Across the country, states are creating “more formal opportunities” for families to be involved in decisions, Vevurka says. But in order for these to be effective, the communication and participation platforms need to be accessible to all parents.
“Education leaders must ensure a diverse group of parents are represented when garnering input,” Vevurka says, “and to do that, they must also give parents from backgrounds underrepresented in these spaces time to rebuild trust in education systems.”
The Changing Parent/Teacher Relationship
From lower graduation rates to lagging reading levels to a shortening supply of teachers, students and educators have struggled recently. And as parents become more engaged with their children’s education, they’re also changing the way they interact with both the teachers and the school.
The Learning Heroes report found that 87% of Black parents think it’s “essential” for families and teachers to work closely to overcome the pandemic’s impact on learning, and 89% think it’s “essential” for parents and teachers to trust each other in order to achieve this.

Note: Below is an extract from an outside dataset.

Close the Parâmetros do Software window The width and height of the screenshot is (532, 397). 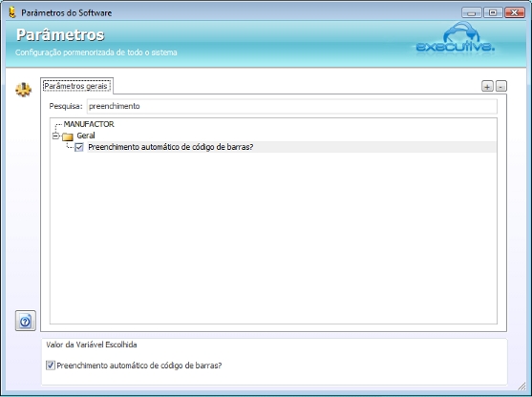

“One of the things that was a big takeaway for us is that parents and educators are united, not divided,” Park says. “We continue to hear this national narrative that pits parents and educators against each other, but all of our research shows something very different. We see parents and educators wanting to team up on behalf of kids.”
Parent and educator relationships are indeed changing, Vevurka says. And, as research supports, parents are a “major part” of reducing learning loss and opportunity gaps for students.
“We think that education leaders are also seeing this as a key opportunity for pandemic recovery,” Vevurka says, “which we hope will trickle down to the classroom level as parents and teachers supporting and collaborating on student learning.”
What Park found surprising in the report was that both parents and educators agree the concept of equity is “critical to the success of every student” — a number that only rose once the report defined equity.
With parents strengthening their voices and districts doing a better job of inviting parents to the table, Peters says we’re seeing a difference.
“You’re starting to see this belief that, hey, it’s OK to treat schools differently and to treat students differently,” Peters says, “as long as you’re treating them in a way that you’re getting them what they need.”
Through COVID’s forced innovation, there has “definitely” been an increased opportunity to strengthen the parent/teacher relationship, Peters says. And as educators and districts see the “extreme value” of giving parents and students a voice, he is optimistic that it will continue.
“We’re starting to see that that’s definitely part of the secret sauce in the learning and the transformation process of our schools and upward trajectory,” Peters says.
An Increase in Summer Learning
As part of their changing relationships with teachers, Black parents are the most likely to connect with their child’s teacher before the end of the school year to figure out the specific learning priorities for the summer months. The Learning Heroes survey found that 35% of Black parents do this, compared to 29% of all parents.
They are also more likely to enroll their children in summer programs, with 22% of Black parents taking this action compared to 16% of all parents.
“Summer programs provide the enrichment opportunities that parents are looking for more now more than ever,” Park says.
Research shows that educators also see a difference in students enrolled in enrichment programs over the summer compared to those who aren’t.
“Especially after two really grueling years, parents want these enrichment programs to help their kids succeed and be ready for the next grade,” Park says. And it doesn’t mean tutoring or summer school programs, but “opportunities to help their child gain more of the skills and knowledge that they need to succeed in the next school year and beyond.”